* **Problem details**
Rewrite the items beginning at the line that contains "Given: Open the" and stopping after the line that contains "Looking at the", replacing "Open" with "Visit" and changing nothing else. Return only those lines, without the pictures.

* **Provided data**
>>>
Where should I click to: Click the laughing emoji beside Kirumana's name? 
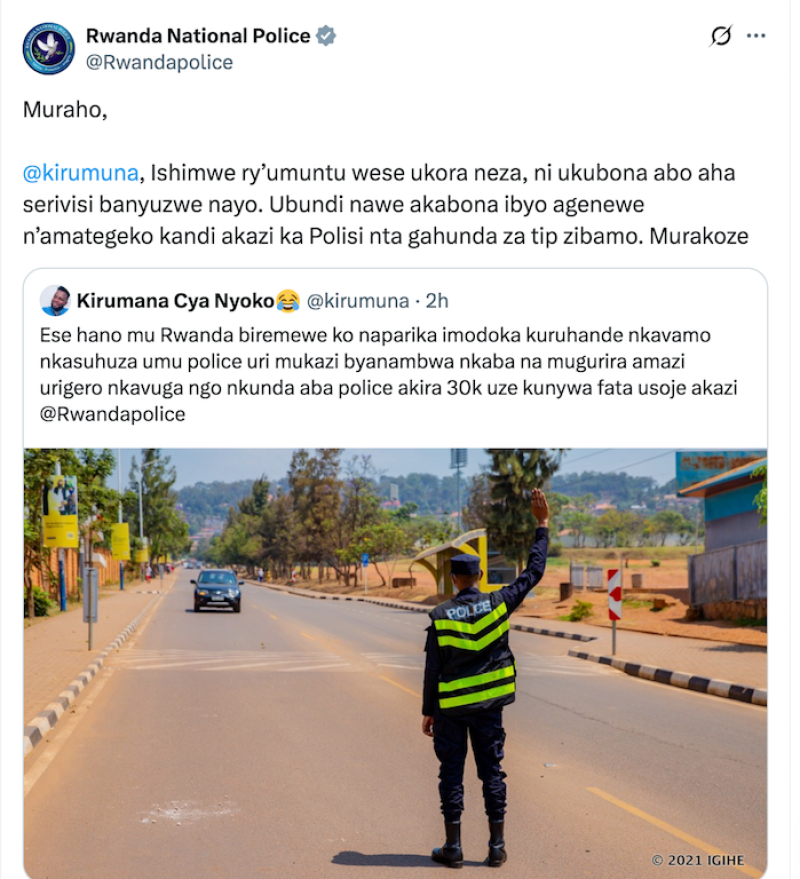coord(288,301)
<<<
>>>
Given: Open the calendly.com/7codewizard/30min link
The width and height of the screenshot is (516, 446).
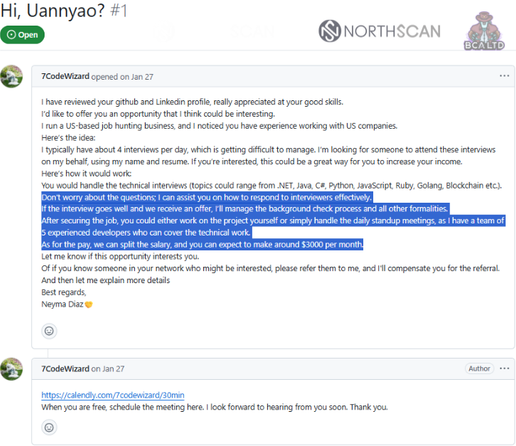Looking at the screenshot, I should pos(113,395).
<<<
>>>
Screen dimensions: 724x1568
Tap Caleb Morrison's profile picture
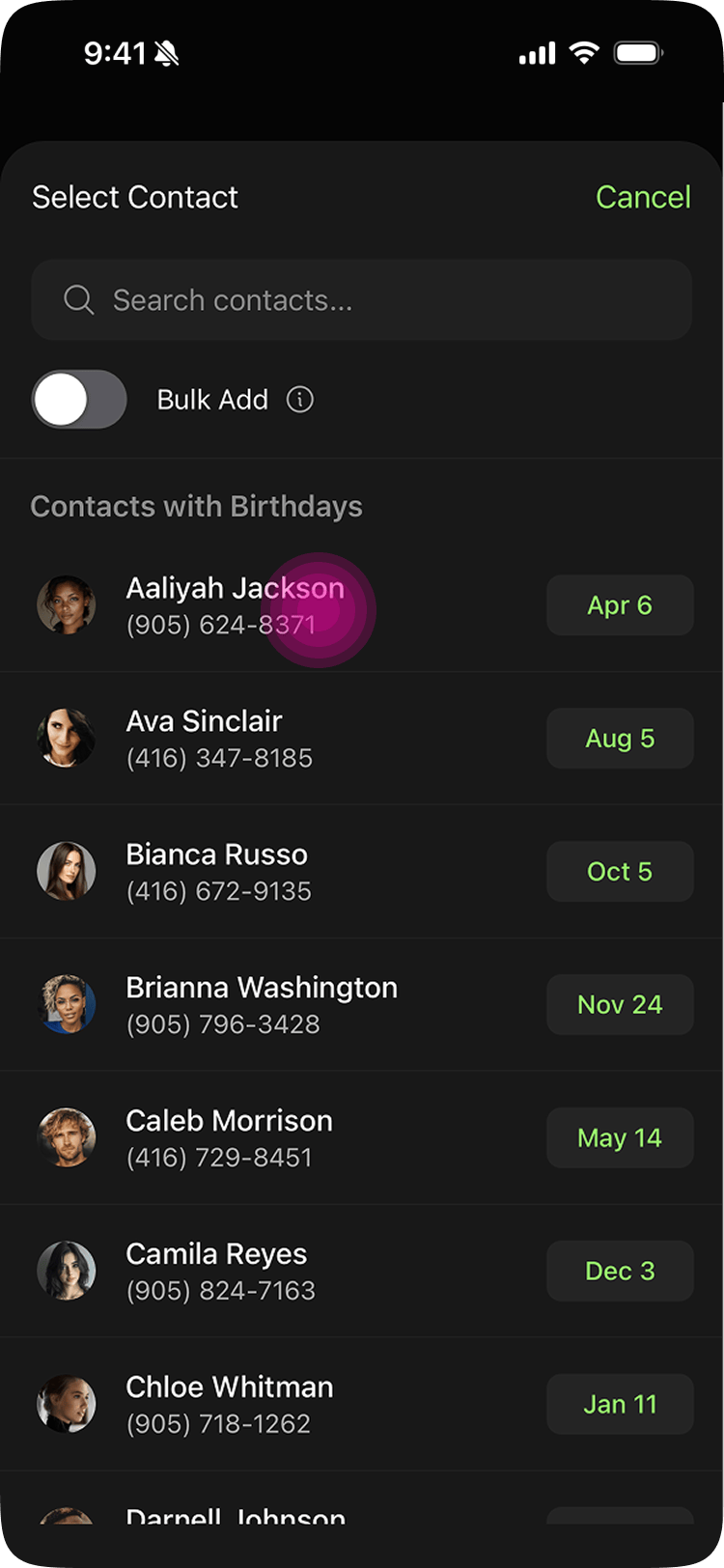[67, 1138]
<<<
* **Written answer**
Given: Visit the calendly.com/7codewizard/30min link
The width and height of the screenshot is (516, 446).
Looking at the screenshot, I should pos(113,395).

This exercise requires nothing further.